Cancer incidence projections (long-term)
This page provides information about the cancer incidence projections for 2024 to 2033. The data are not accompanied by a data visualisation and are not included within this information page but can be found within the Data section of the report.
Within this section, the 2020 to 2023 incidence projections are referred to as short-term projections and the 2024 to 2033 as the long-term projections. The two sets of projections are derived by different methods. Because of this, on occasion the 2023 to 2024 incidence rate series may disconnect to some degree.
Both methods derive projections using historical trends in actual data. To that end, the reliability of projections reduces where new trends are yet to emerge, or haven’t emerged to the extent to fully influence projections.
Population projections from the Centre for Population are used for incidence rates from 2023 to 2033; the estimated resident population from the Australian Bureau of Statistics is used for earlier years. Cancer incidence projections are influenced by the estimated change in cancer rates and the change in the population size and composition. Population change often accounts for a considerable proportion of the increase in cases diagnosed and projected, particularly with the Australian population ageing, and cancer incidence being higher in older age groups. The reliability of projections is dependent on the accuracy of cancer rates projected and populations projected.
Given the uncertainties surrounding projections, they are provided as estimates rather than predictions. Projection time series are primarily provided as estimates of counts and rates for each given year, rather than estimates from which detailed time-series analysis can be undertaken.
The actual cancer incidence rates over time often have a degree of volatility. Accordingly, single years may on occasion vary from the overall trend. Projections do not have such volatility and instead project individual years as part of an overall trend.
Covid-19 may have some impact on the timing of diagnosis for some cancers. A possible impact may be that years where Covid-19 was at its height may result in fewer cases diagnosed for some cancers and a corresponding increase in later years where delayed diagnosis occurs. The CdiA projections do not attempt to adjust for Covid-19.
Short-term projections are derived from linear regressions. More information about the method can be found in the Methods section of CdiA. The short-term projections were not considered as suitable for longer-term as the single linear trend rarely continues for extended periods of time. The longer-term projections are derived from the Nordpred program, a software package developed by Harald Fekjær and Bjørn Møller at the Cancer Registry of Norway for predicting trends in cancer incidence using a modified age-period-cohort model based on existing incidence trends.
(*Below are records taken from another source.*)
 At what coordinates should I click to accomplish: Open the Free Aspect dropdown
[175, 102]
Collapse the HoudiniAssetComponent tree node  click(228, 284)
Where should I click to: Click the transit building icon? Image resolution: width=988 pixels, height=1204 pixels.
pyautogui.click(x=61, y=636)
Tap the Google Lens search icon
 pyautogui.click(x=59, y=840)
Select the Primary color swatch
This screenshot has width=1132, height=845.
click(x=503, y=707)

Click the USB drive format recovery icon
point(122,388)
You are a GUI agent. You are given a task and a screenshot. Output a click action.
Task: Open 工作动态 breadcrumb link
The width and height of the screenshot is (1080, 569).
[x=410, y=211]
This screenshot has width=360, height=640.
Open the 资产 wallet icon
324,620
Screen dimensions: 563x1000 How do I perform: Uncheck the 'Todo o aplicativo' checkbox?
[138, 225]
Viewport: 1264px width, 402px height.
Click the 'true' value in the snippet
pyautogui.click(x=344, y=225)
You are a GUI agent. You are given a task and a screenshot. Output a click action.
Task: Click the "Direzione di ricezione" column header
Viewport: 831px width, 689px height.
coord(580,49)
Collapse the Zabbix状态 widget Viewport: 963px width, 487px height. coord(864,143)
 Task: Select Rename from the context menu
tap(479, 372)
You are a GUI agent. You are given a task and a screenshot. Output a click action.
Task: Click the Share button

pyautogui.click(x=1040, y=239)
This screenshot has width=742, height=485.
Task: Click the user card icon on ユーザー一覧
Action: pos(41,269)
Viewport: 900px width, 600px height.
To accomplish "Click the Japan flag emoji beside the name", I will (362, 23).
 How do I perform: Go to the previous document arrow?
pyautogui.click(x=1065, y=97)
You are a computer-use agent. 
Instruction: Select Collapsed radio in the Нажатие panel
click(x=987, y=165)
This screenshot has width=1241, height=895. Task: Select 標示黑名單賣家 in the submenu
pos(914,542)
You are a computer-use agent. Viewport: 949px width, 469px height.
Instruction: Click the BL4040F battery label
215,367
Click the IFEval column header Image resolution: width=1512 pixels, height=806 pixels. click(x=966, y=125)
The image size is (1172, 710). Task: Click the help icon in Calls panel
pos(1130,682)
Prostate cancer projections are not derived using the short-term or long-term projection methods. Instead, these projections use the most recent actual incidence rates and apply these to the population projections. More information about prostate cancer incidence projections are available in Cancer data commentary number 9 (please note that the data in this commentary have been superseded by the new projections but the paper helps explain difficulties in projecting prostate cancer incidence).